Później było wojsko i dobra fucha kierowcy propagandowej nysy 501 w Karpackiej Brygadzie Wojsk Ochrony Pogranicza w Nowym Sączu. Po wyjściu do cywila trafił do państwowej firmy budowlanej. Z bratem składał wywrotki jelcz ze złomu. Karierę w amerykańskim stylu "od pucybuta do milionera" rozpoczął w 1985 r. Chciano go wysłać na przymusowy urlop. Złożył wypowiedzenie. Zrobił kurs operatorów maszyn drogowych. W Banku Spółdzielczym w Łososinie Dolnej wziął kredyt tak duży, że do końca XX wieku nikt nie zaryzykował tam większego. Kupił olbrzymią koparkę.

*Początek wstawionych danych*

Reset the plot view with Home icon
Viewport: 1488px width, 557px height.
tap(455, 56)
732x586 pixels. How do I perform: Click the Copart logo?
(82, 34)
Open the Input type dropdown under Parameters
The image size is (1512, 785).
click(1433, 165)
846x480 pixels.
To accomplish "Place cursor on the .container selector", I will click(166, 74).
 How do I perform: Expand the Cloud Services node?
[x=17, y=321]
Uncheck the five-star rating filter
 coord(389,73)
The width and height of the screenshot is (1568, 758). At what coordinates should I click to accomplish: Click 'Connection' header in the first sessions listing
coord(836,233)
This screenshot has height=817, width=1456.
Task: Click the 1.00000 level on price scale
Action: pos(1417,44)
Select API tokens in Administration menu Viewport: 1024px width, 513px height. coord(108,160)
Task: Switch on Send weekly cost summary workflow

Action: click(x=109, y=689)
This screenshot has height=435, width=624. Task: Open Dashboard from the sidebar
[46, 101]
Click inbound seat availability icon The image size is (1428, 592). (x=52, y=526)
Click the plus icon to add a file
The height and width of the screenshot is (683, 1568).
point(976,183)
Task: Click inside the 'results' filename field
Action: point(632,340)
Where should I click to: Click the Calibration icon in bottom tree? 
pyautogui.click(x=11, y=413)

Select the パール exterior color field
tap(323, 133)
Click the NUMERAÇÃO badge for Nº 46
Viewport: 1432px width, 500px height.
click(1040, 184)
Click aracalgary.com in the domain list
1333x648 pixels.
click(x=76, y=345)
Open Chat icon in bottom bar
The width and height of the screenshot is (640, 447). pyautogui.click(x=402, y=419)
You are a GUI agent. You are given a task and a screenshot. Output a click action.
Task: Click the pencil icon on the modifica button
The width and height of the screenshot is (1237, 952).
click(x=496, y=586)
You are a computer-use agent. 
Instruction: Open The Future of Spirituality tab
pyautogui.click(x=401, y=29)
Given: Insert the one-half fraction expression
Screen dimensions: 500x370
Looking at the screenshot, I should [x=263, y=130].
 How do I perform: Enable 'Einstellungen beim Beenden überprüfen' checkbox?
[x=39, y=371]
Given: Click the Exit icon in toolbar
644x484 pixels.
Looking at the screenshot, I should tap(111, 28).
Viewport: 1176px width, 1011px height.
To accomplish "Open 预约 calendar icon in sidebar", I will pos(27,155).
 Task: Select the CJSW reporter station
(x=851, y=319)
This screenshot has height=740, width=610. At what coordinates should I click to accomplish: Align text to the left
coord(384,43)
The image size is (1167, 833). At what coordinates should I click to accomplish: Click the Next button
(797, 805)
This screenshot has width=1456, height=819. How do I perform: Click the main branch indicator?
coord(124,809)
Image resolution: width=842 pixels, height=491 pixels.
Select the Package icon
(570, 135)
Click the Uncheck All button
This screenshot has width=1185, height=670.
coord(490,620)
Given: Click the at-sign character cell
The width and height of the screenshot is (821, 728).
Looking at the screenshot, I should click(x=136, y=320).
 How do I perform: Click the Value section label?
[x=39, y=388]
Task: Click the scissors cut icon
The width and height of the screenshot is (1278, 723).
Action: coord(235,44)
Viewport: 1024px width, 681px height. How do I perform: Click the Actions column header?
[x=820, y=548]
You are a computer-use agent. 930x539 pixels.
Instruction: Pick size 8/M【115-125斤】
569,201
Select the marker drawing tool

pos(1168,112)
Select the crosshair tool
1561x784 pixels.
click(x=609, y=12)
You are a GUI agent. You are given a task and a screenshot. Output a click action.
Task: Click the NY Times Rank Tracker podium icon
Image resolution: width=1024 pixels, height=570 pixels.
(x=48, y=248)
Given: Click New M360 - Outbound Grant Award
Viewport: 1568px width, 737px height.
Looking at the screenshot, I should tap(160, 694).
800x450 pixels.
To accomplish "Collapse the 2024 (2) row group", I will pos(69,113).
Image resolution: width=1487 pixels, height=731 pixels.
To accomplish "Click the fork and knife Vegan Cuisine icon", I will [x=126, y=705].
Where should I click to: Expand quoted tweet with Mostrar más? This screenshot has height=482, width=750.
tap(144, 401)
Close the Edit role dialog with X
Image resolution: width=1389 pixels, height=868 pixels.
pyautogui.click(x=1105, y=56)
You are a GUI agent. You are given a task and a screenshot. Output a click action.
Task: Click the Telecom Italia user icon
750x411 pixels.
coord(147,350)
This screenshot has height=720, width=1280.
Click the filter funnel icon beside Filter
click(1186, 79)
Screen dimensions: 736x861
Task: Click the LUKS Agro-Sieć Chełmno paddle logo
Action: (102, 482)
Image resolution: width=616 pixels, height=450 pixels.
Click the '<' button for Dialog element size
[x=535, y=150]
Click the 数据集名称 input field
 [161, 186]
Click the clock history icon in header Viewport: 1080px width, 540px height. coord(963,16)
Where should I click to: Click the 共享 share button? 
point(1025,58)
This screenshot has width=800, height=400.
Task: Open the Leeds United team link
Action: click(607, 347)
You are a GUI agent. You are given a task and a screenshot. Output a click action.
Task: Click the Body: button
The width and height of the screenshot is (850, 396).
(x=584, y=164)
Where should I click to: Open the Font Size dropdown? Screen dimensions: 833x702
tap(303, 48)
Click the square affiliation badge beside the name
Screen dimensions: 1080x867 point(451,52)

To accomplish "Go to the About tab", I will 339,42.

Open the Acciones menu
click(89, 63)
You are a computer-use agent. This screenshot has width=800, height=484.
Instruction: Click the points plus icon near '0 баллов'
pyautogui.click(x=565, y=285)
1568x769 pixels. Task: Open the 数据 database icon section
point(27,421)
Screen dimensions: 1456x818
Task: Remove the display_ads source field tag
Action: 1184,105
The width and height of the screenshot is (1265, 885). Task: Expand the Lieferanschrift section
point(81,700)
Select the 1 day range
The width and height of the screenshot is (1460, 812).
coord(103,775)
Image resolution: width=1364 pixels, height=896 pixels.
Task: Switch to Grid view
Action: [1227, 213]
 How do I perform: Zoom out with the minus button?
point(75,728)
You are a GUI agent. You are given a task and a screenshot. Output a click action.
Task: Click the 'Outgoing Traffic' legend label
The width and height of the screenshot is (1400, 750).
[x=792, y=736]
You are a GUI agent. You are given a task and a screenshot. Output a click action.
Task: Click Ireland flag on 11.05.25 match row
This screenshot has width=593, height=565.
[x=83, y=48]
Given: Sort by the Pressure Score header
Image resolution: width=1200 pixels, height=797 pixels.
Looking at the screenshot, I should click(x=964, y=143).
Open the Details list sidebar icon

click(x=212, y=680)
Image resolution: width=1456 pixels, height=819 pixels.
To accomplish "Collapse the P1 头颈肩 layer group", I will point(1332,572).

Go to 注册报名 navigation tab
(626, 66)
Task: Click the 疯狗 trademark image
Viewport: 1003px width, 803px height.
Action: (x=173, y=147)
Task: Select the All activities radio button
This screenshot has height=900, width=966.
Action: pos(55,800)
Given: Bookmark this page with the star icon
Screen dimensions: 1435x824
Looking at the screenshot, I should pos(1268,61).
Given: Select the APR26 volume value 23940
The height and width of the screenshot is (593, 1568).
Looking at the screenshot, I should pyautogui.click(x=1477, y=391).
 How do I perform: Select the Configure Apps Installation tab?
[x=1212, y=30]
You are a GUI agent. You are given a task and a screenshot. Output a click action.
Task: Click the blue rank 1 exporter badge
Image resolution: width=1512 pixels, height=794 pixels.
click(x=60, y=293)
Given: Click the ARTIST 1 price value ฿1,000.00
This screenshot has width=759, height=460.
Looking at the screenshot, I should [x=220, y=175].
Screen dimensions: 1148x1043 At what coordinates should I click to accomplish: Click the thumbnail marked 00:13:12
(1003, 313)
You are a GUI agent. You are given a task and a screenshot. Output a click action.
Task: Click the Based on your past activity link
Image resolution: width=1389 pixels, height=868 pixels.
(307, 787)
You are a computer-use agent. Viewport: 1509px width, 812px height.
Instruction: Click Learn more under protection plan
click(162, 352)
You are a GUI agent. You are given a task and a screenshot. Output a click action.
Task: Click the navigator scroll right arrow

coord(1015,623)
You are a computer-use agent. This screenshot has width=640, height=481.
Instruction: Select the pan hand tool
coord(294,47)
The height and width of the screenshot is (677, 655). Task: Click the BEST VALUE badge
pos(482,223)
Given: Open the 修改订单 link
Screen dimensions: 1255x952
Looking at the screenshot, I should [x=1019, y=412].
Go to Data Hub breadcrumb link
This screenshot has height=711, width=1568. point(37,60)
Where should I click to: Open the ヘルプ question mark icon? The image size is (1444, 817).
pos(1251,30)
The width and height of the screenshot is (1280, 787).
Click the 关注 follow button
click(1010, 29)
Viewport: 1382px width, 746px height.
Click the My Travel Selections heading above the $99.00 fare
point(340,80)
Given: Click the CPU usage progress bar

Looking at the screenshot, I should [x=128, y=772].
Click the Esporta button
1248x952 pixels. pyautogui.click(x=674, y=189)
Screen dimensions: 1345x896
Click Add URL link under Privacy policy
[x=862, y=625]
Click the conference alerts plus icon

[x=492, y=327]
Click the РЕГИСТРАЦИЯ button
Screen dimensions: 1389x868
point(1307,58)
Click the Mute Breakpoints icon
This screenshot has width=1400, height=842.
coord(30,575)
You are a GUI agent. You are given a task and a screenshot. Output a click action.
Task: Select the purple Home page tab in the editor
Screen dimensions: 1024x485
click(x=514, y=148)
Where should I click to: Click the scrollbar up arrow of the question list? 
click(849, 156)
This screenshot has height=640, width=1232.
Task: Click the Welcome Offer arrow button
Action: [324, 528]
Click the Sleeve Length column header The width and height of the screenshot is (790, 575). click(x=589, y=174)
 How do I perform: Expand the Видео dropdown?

Dzisiaj po Europie krąży 100 tirów Litwińskiego. Ostatnio dokupił kilkanaście nowych ciągników siodłowych volvo, które czasem sam chciałby prowadzić. Jego auta wożą także materiały wybuchowe dla wojska. Litwiński nie prowadzi tylko firmy transportowej. Posiada m.in. kombinat budowlany, dla którego prowadzi ośrodek szkolenia zawodowego w Tęgoborzu. Uczą się tam kierowcy i operatorzy maszyn. W rodzinnej miejscowości nad Jeziorem Rożnowskim prowadzi też hotel, który właśnie powiększył o sale bankietową i balową.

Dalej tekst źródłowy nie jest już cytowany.